Complete step by step answer:
Since, we will draw three circles of radius $r$touched by one another name $a,b$ and $c$. Then, we will draw the small circle touching by the three circles internally named $d$. Now, By joining the centre of the circles, we will get an equilateral triangle of side $2r$ and the midpoint of the sides is the intersecting point of circles also. Now, we will join the midpoints of all sides to the respective front head and will find that these lines intersect one another at a point and that point is the centre of a small circle circle.Now, from the above diagram, we can clearly see that $\Delta ABC$ is an equilateral triangle and $D,E$ and $F$ are the midpoint of sides $BC,CA$ and $AB$ respectively. The line joining the points $A$ and $D$ is the height of the equilateral triangle.

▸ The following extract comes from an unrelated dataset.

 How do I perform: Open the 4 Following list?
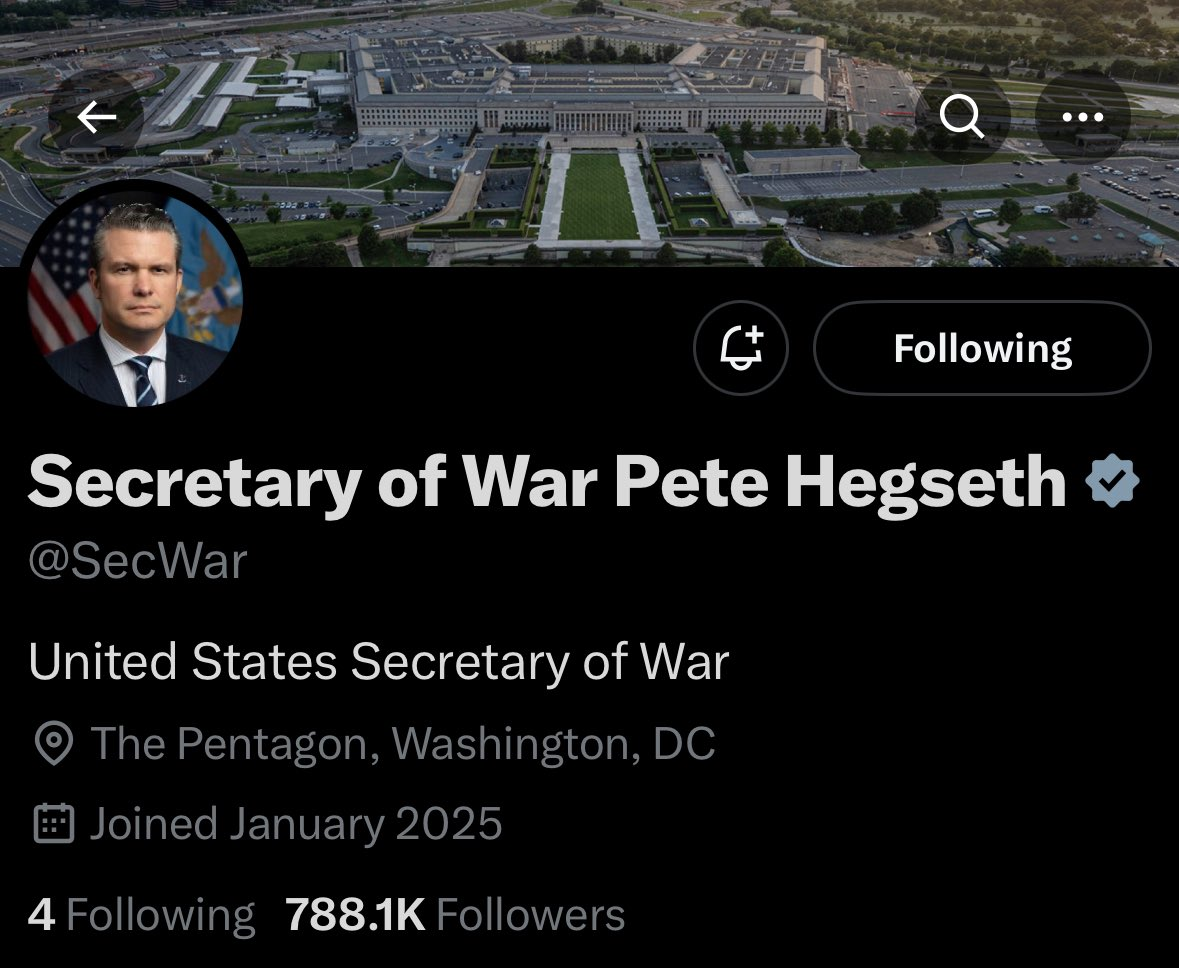pyautogui.click(x=141, y=915)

Here, we will calculate the height of the equilateral triangle $\Delta ABC$. Since, the length of the side of the equilateral triangle $\Delta ABC$ is $2r$. So, the height of equilateral triangle:
$\Rightarrow AD=\dfrac{\sqrt{3}}{2}\times side$
Here, we will substitute $2r$ for side as:
$\begin{aligned} & \Rightarrow AD=\dfrac{\sqrt{3}}{2}\times 2r \\\ & \Rightarrow AD=\sqrt{3}r \\\ \end{aligned}$
Since, the intercenter, circumcenter, centroid and orthocenter of the equilateral triangle is the same point and in this diagram that point is $H$ that is also the centre of the small circle $d$. It is also known that the centroid divides the height into two parts in the ratio $2:1$.

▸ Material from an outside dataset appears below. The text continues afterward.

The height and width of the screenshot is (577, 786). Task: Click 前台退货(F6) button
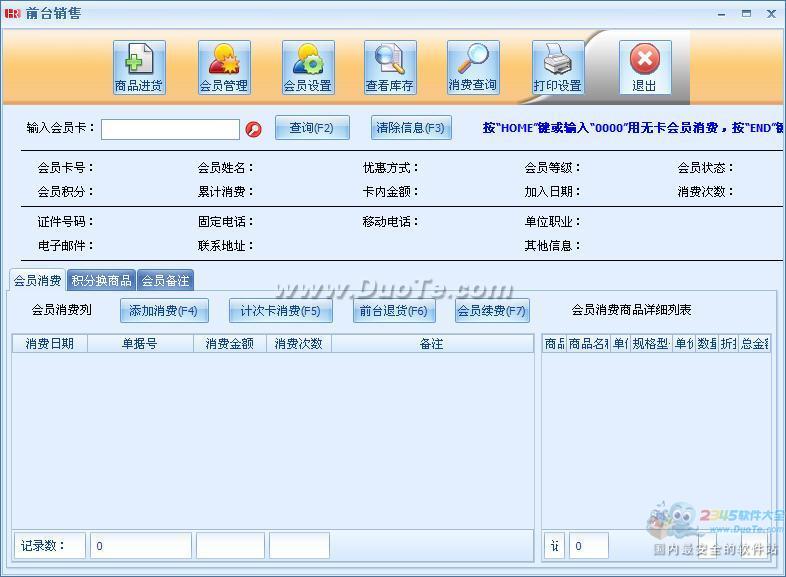(394, 311)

So, we will have the ratio of the height as:
$\Rightarrow AH:HD=2:1$
Here, we will calculate the length of $AH$ by using the ratio as:
$\Rightarrow AH=\dfrac{2}{3}\times AD$
Now, we will substitute $\sqrt{3}r$ for $AD$ as:
$\Rightarrow AH=\dfrac{2}{3}\times \sqrt{3}r$
Here, we will simplify the above step by required methods and will have the length of line $AH$ as:
$\Rightarrow AH=\dfrac{2r}{\sqrt{3}}$
We can clearly see that the radius of small circle $d$ is $GH$ and we can write it as:
$\Rightarrow GH=AH-AG$
It can be clearly observed that $AG$ is the radius of circle $a$. So, the length of $AG$ is $r$. Here, we can substitute the obtained value of $AH$ and $r$ for $AG$ in the above expression as:
$\Rightarrow GH=\dfrac{2r}{\sqrt{3}}-r$
Now, we will simplify the above step as:
$\begin{aligned} & \Rightarrow GH=\dfrac{2r-\sqrt{3}r}{\sqrt{3}} \\\ & \Rightarrow GH=\dfrac{\left( 2-\sqrt{3} \right)r}{\sqrt{3}} \\\ \end{aligned}$
So, the correct answer is “Option C”.

Note: Incenter: This is the point in which the line of bisector of all the angles of a triangle intersects.
Circumcenter: This is the intersecting point of the perpendicular line on the sides of a triangle.
Centroid: this is the intersecting point of medians of a triangle.
Orthocenter: This is the point of intersection of heights of a triangle.